I will take this question. We delivered our son in Belfast, which was just a car journey up the road, and we were afraid to bring him home. We did not know how to bring a dead baby across the Border and what do we do when we get home. Nobody could tell us what to do. Nobody could counsel us on that. Neither my wife nor I ever got counselling of any description. As I explained earlier, he was cremated without us being there and we got his ashes from a courier. We still have them at home. I did not realise it at the time, but I certainly came to realise over the passing years, that the lack of a funeral had affected me greatly. It caused me an awful lot of hurt. I was on antidepressants for ten years and I did not really know why until I went and got better help myself. One day, we were expecting and we had the dreams and then we had nothing. We had no place to go. We had no grave. All of our friends knew we were expecting a baby and then there was nothing. There was no closure. My parents never met their grandson. My sisters and Gaye's father never met him. Gaye's mother travelled with us. She is the only other person who saw him and met him. If we had been able to deliver him here, all of our families could have got to see him. It would have made him more real for all of us, and not just this spot of bother we had or something. He is still our son. The whole ability to have a funeral, and have that social right, is really important. This is why more and more people are going to the extremes they are going to try to ensure that they can bring their baby home, because they need that closure.
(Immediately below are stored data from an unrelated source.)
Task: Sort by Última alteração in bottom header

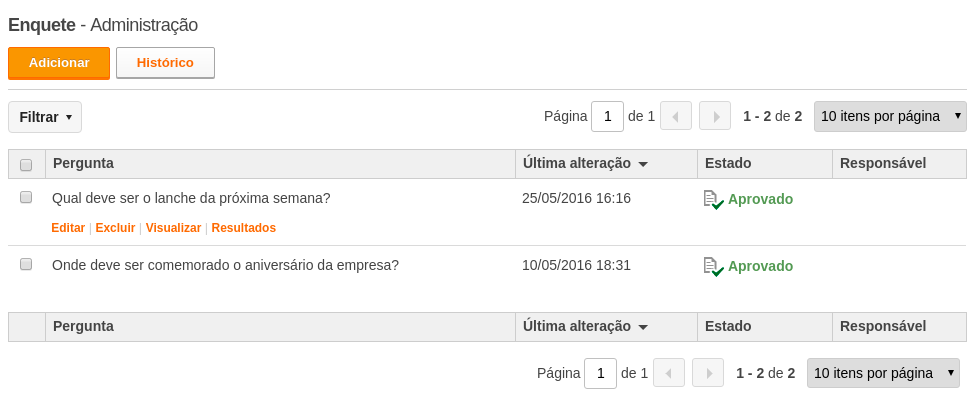Action: (585, 327)
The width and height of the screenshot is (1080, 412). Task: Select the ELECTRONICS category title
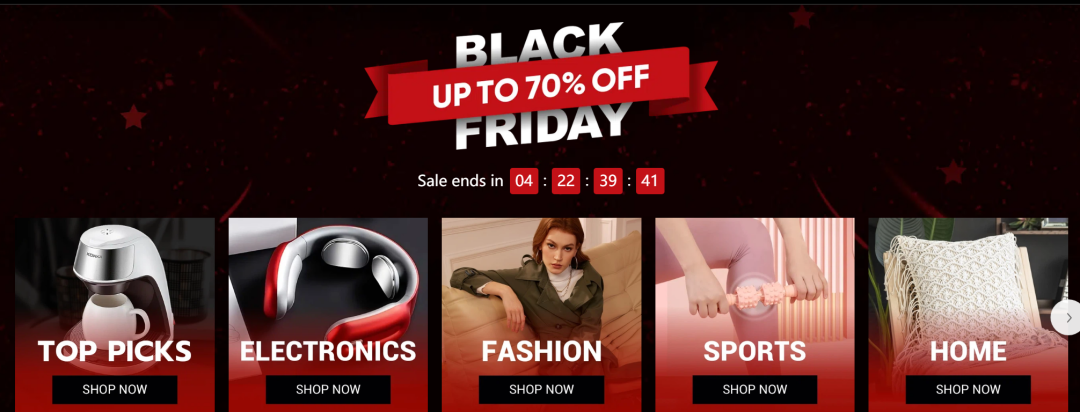[328, 351]
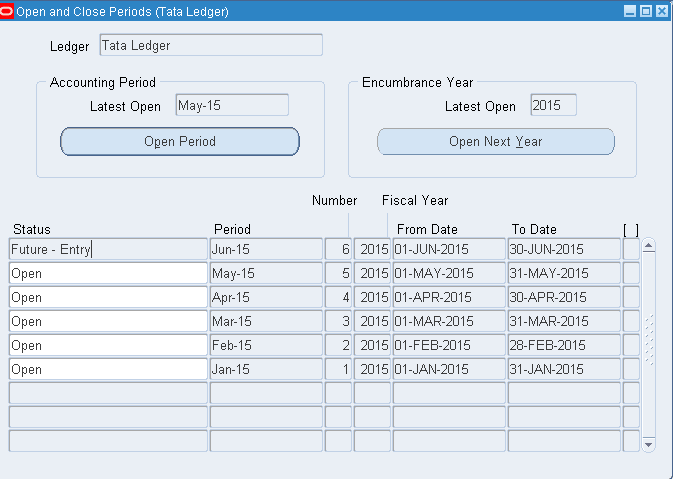
Task: Maximize the Open and Close Periods window
Action: click(x=646, y=12)
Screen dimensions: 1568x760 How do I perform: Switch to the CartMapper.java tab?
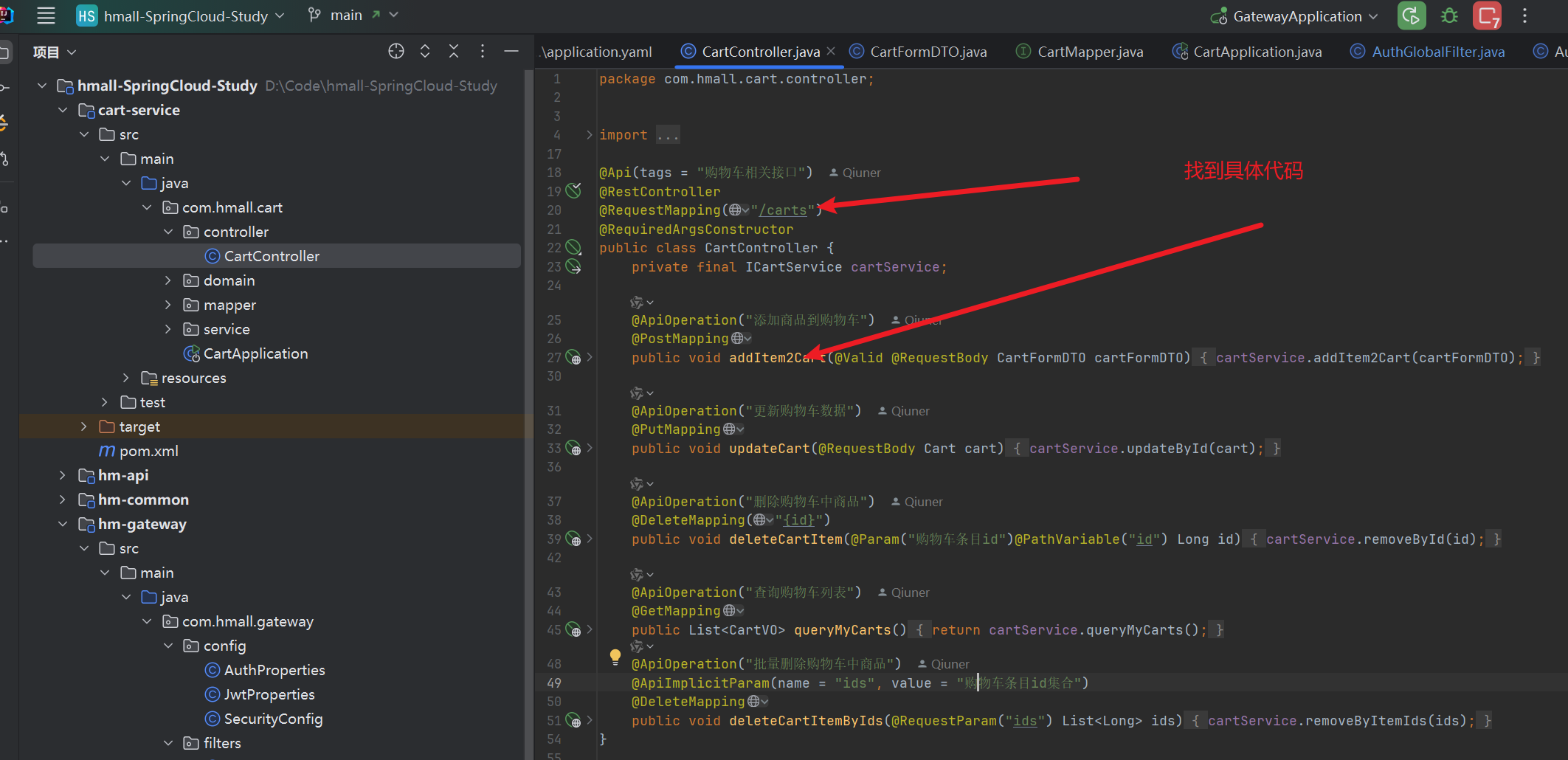[x=1089, y=52]
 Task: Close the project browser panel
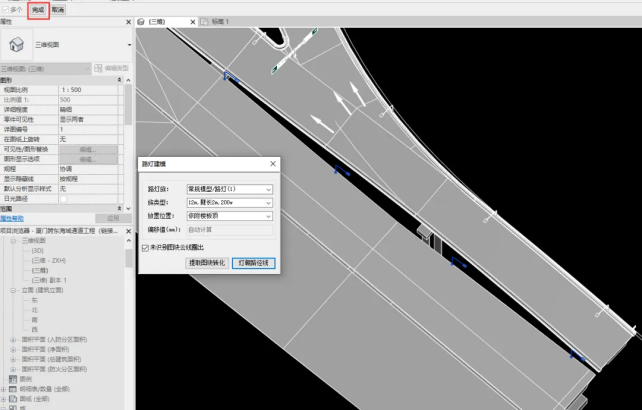coord(128,229)
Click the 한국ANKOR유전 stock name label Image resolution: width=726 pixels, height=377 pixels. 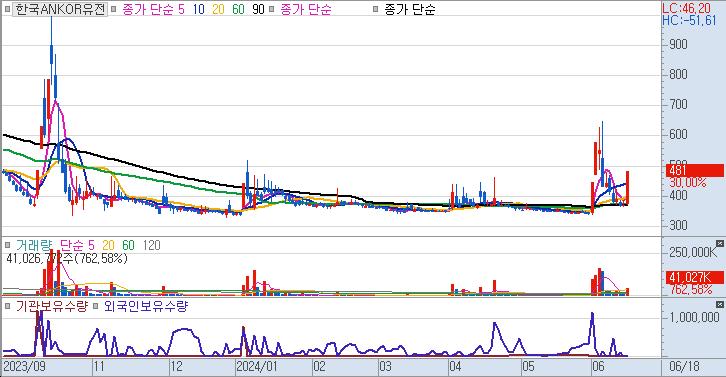[60, 9]
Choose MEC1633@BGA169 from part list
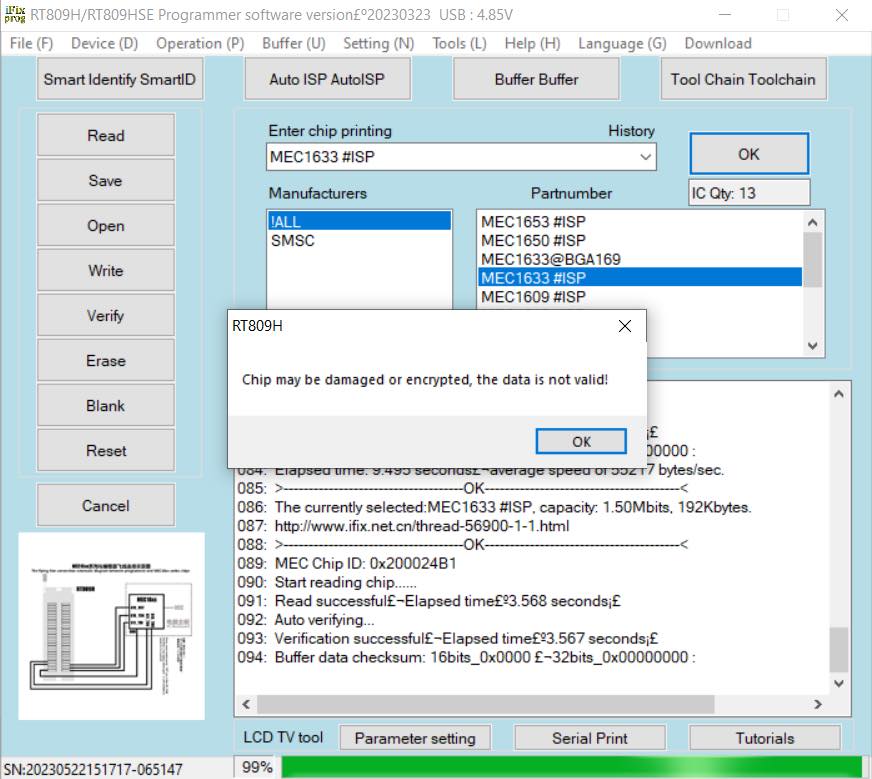872x779 pixels. pyautogui.click(x=550, y=259)
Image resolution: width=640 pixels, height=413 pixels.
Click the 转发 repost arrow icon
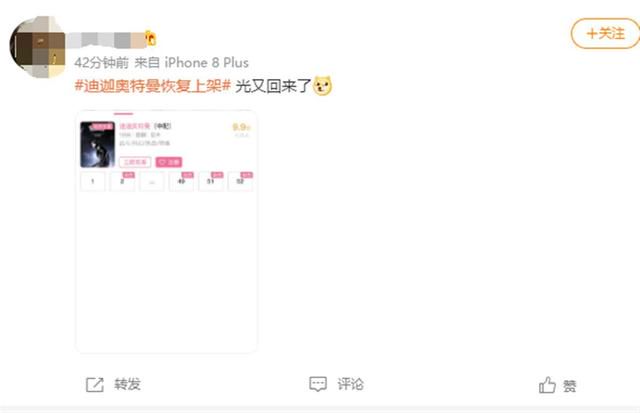95,384
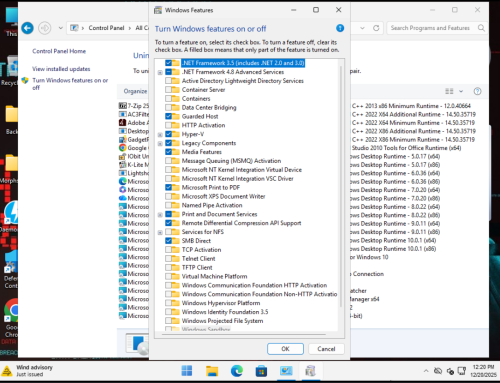This screenshot has height=383, width=500.
Task: Open Microsoft Store from the taskbar
Action: [x=261, y=371]
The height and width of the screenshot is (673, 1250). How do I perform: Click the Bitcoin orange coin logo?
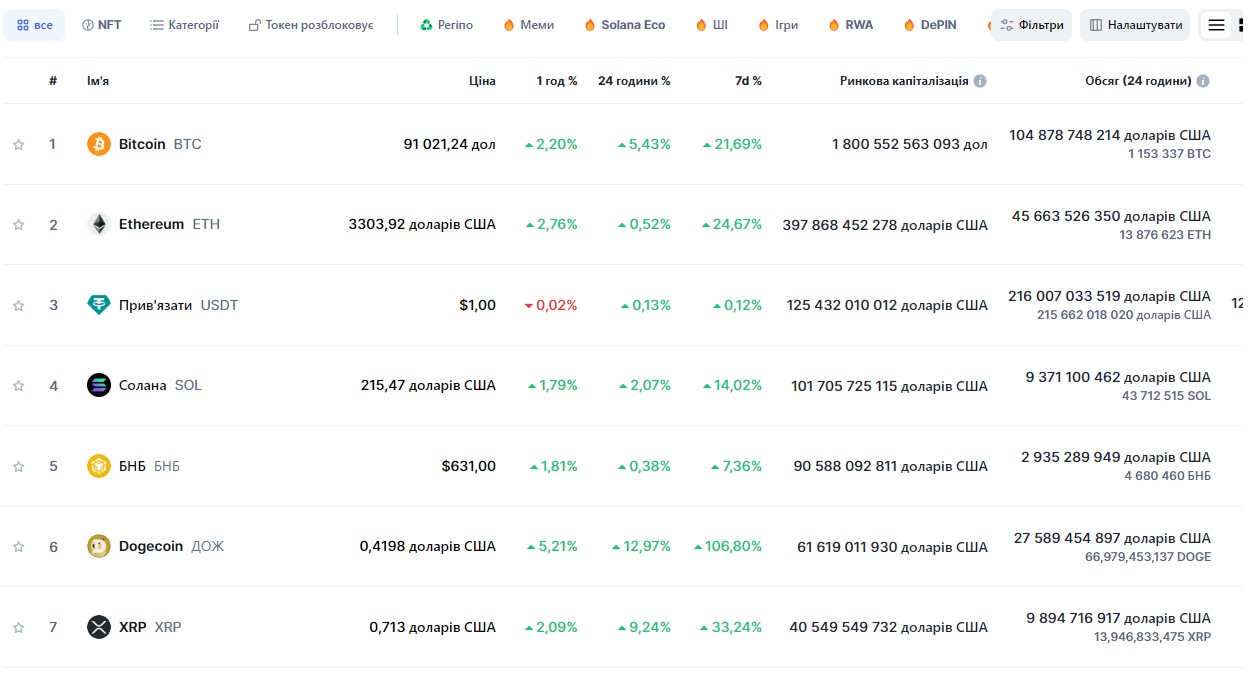[98, 144]
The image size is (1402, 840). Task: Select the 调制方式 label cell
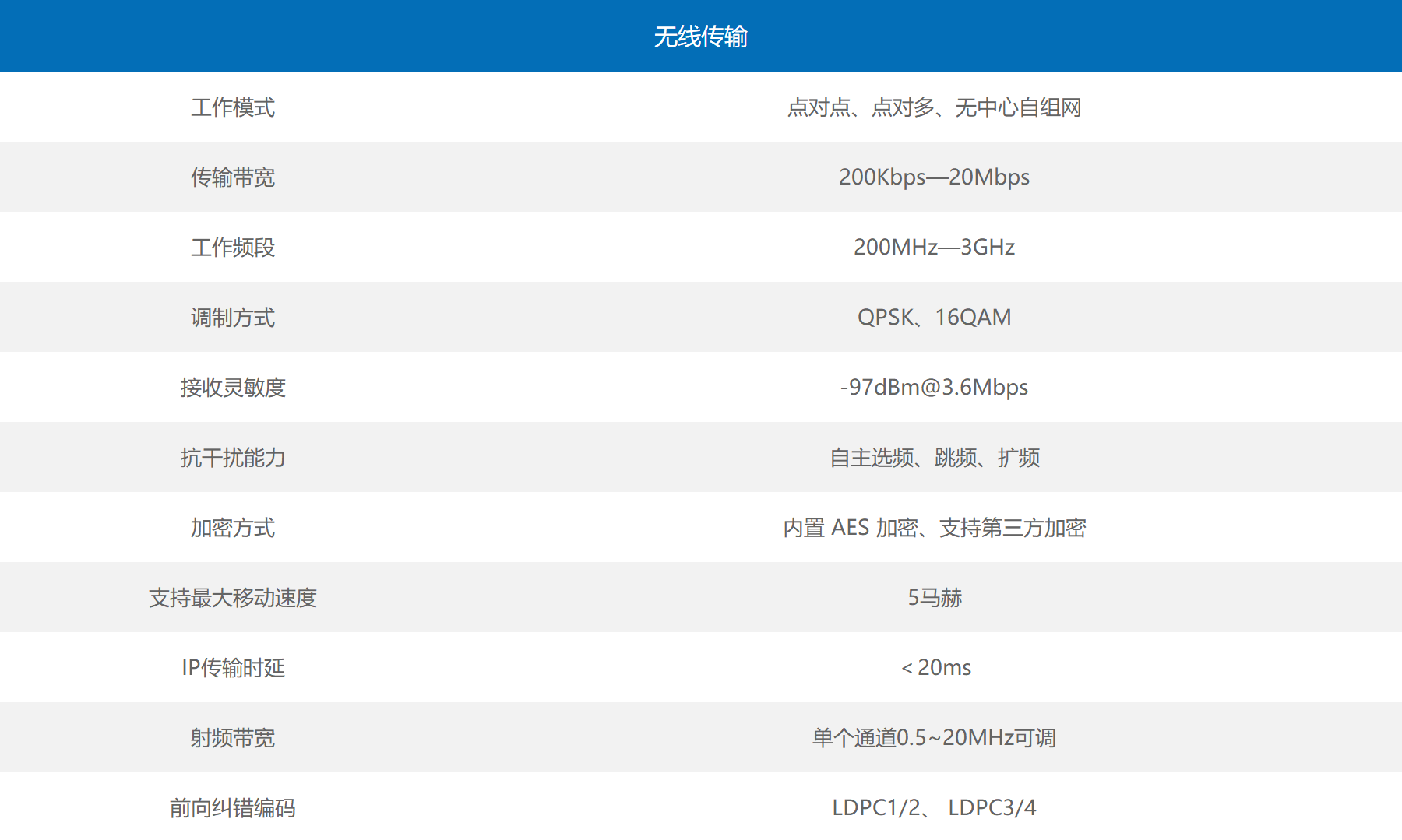tap(233, 318)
I mentioned earlier about people being anxious about approaching their priests. Unfortunately, having a severe or fatal foetal abnormality is quite indiscriminate and does not recognise whether someone is religious or not or has money or not, or anything like that. A number of people we have supported have told us about going to their priests and the nuns in their parishes, and every one of them has said they were treated wonderfully. It is important to point this out because sometimes this is played out as being something that it is not, in terms of being religious or non-religious. For those who have religion and for whom having a religious right is important, our experience anecdotally has been the priests and nuns in the parish and community, the ones who will sit at someone's kitchen table having a cup of tea while someone is crying, understand it and they get it. They approach it from a ministry of love, compassion and healing. Some of the hierarchy have a bit more of a judgment and condemnation thing going on, and this is unfortunate because it scares people away from approaching their local clergy because they have that fear. I do not think this helps anybody. Life is tragic enough. Sometimes people need psychological help and sometimes they need spiritual help. Those doors should be open to them. Having proper closure and not being treated as an outcast is crucial for their well-being.